**DOCUMENT EXTRACT:**
* Begin *

Ssh – recursively print all current remote shells

sshtrace

Is there a way to print out all of the local and remote shells I am currently in, recursively?

For example, on my local machine, I will ssh into another machine. From there, I may switch users (opening another shell). Then I ssh to my local machine again, etc. And to complicate matters, I'll generally have multiple tabs (and even windows) of shells, so I can't usually remember my trail for each one.

What I would like is to have each of those sessions print out in order where I am. Or at least what shell I will be kicked back into if I exit the current shell.

After a few days or weeks of having multiple shells open, I have no idea where I will be sent if I type in exit. Will my shell window close (because I'm at the 'root' shell)? Will I be kicked back to another server?

In other words, I'd like a trace of my SSH hops.

Best Answer

You could write a script that just walks up the process tree printing out unique usernames/pids/executables/whatever as it went up the list, stopping when it finally left the terminal. sshd usually starts listening on a TTY after it has already done the setuid() to the user so the earliest process connected to the TTY will be running as the user you logged in with.

Here's a Linux-specific Bash script version of the concept.

script output:

Simple sudo to root:

[root@ditirlns04 ~]# ./test.sh
Current User: 0
Previous UID: 504

UID 504 is how I logged into the box so it worked:

[root@ditirlns04 ~]# logname
jadavis6
[root@ditirlns04 ~]# id jadavis6
uid=504(jadavis6) gid=504(jadavis6) groups=504(jadavis6),16777216(enterprise admins),16777217(ncatsys),16777218(sms admins),16777219(domain admins),16777220(aggieanywhere),16777221(group policy creator owners),16777222(tlh-test),16777223(dba admins),16777224(domain controllers),16777225(cupsadmin),16777226(linuxusers),16777227(da admins),16777228(webdev),16777229(schema admins),16777230,16777231(changeauditor operators - ncat),16777232(configmgr remote control users),16777233(changeauditor administrators - ncat),16777234(telnetclients),16777235(denied rodc password replication group)

* End *

**SOURCE MATERIAL:**
* Begin *

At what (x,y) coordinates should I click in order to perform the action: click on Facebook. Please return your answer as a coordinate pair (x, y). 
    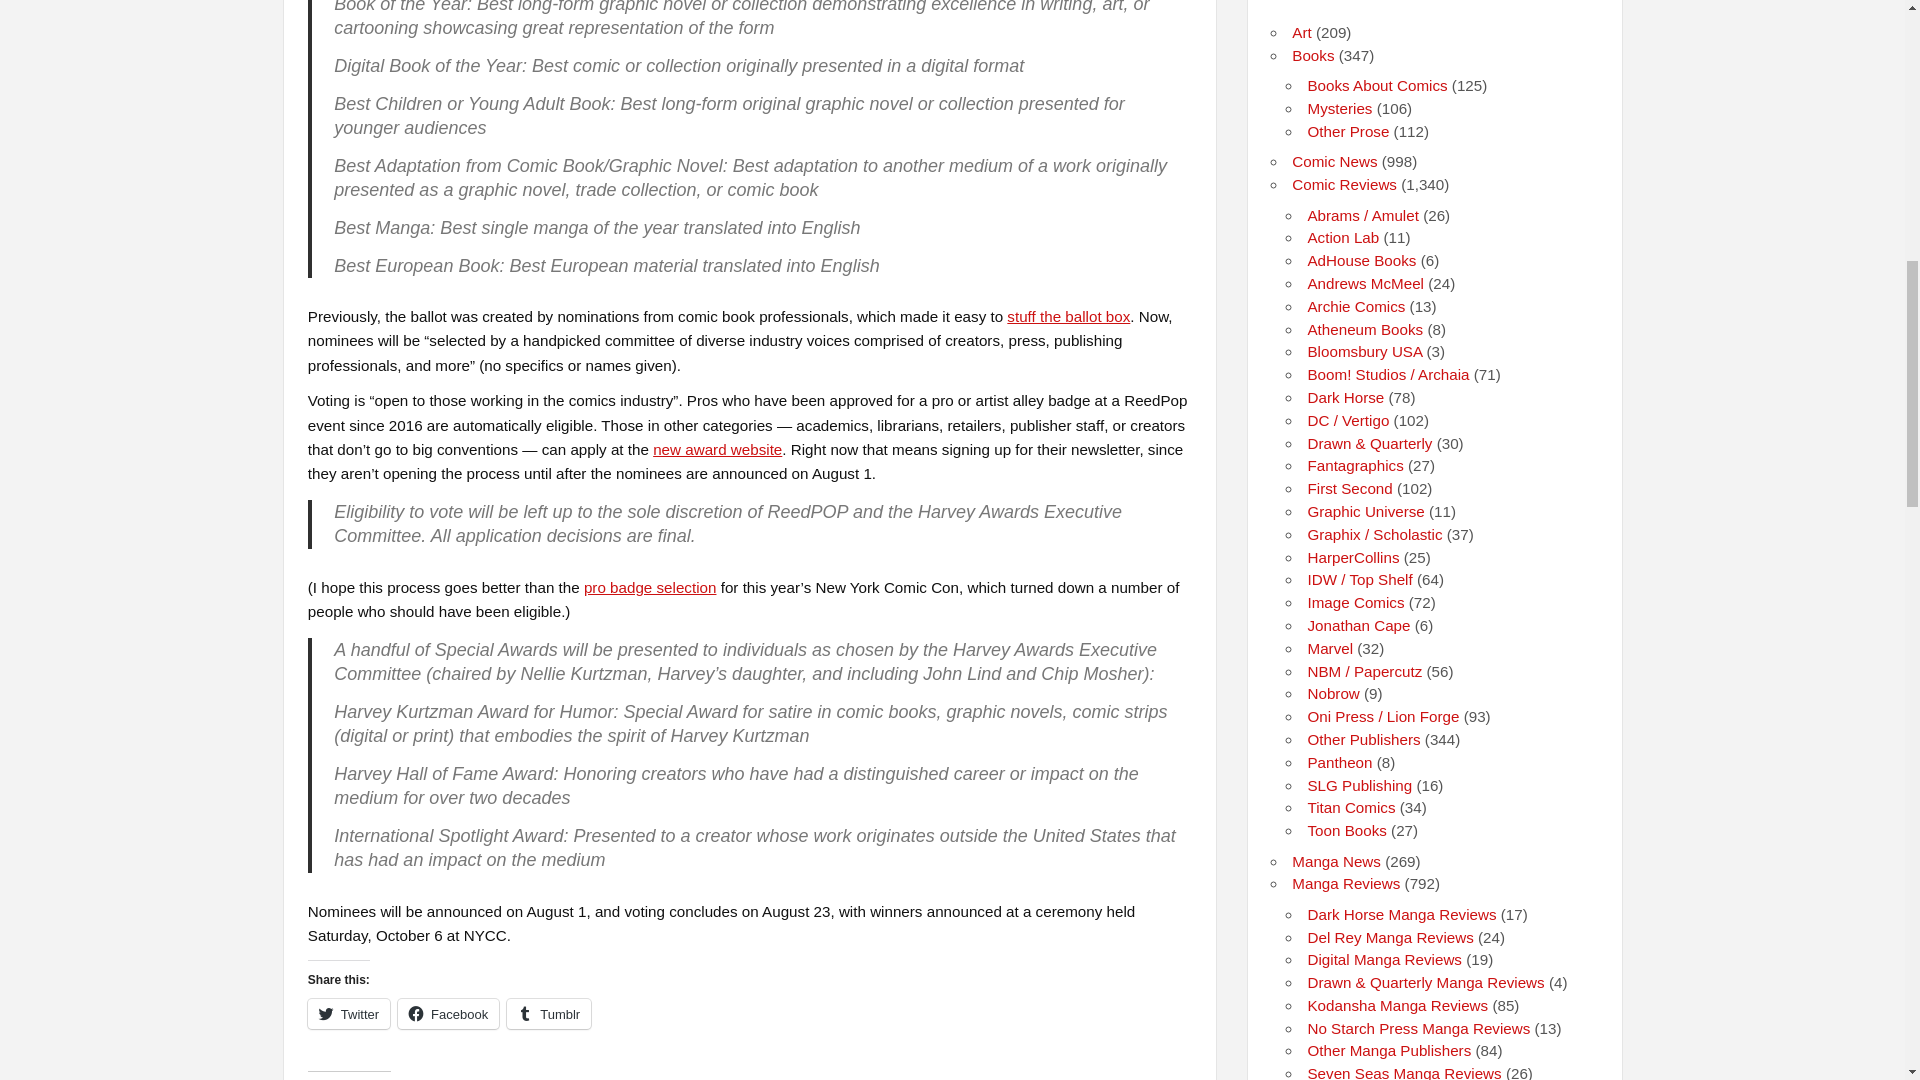
    Looking at the image, I should click on (448, 1014).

* End *

**TASKS TO CARRY OUT:**
a: According to the SSH shell-tracing thread, why is the earliest process attached to the TTY running as the user who logged in? Answer in one to three sentences.
b: In the SSH shell-tracing thread, list every command typed at the [root@ditirlns04 ~]# prompt.
c: Continue the SSH shell-tracing thread from its last line.
The data plays no role in what is asked here.

**WRITTEN RESPONSES:**
a: sshd usually starts listening on a TTY only after it has already done the setuid() to that user. That makes the first process connected to the terminal run as the login user.

b:
- ./test.sh
- logname
- id jadavis6

c:
Same as above, only going through an intermediary user (i.e: logged in 504, sudo'd to root, sudo'd to regular UID of 501, then back to root):

[root@ditirlns04 ~]# ./test.sh
Current User: 0
Previous UID: 501
Previous UID: 0
Previous UID: 504
[root@ditirlns04 ~]#

So each UID transition is caught in reverse order that it happened in. If you need it in the same order, just put the script into a function where you tac the output:

[root@ditirlns04 ~]# ./test.sh | tac
Previous UID: 504
Previous UID: 0
Previous UID: 501
Current User: 0
[root@ditirlns04 ~]#

script body:

#!/bin/bash

currentPID=$$
currentUser=$(id -u)
currentTTY=$(awk '{print $7}' /proc/$$/stat)

echo "Current User: $currentUser"

while /bin/true; do

  parentPID=$(awk '{print $4}' /proc/$currentPID/stat)
  parentTTY=$(awk '{print $7}' /proc/$currentPID/stat)

  if [ $parentTTY -ne $currentTTY ]; then
     break
  fi

  parentUser=$(awk '/^Uid:/ {print $2}' /proc/$currentPID/status)

  if [[ "x$parentUser" != "x$currentUser" ]]; then
     echo "Previous UID: $parentUser"
  fi

  currentPID=$parentPID
  currentUser=$parentUser

done

Basically, it just makes use of the per-pid stat and status files. You could make more platform independent versions wrapping around ps output, but I don't trust parsing command output when the datum is readily available in a format meant to be parsed, so I went the procfs route.

Basically, any time it finds a new UID it prints it out. They're guaranteed to be in the same order the user sudo'd so it should effectively cover your entire login session on that machine. You should be able to easily modify the above to print PID's or command names instead if you want that, but usually people thinking in this area are more concerned with who they'll be running as rather than the shell program that will be running.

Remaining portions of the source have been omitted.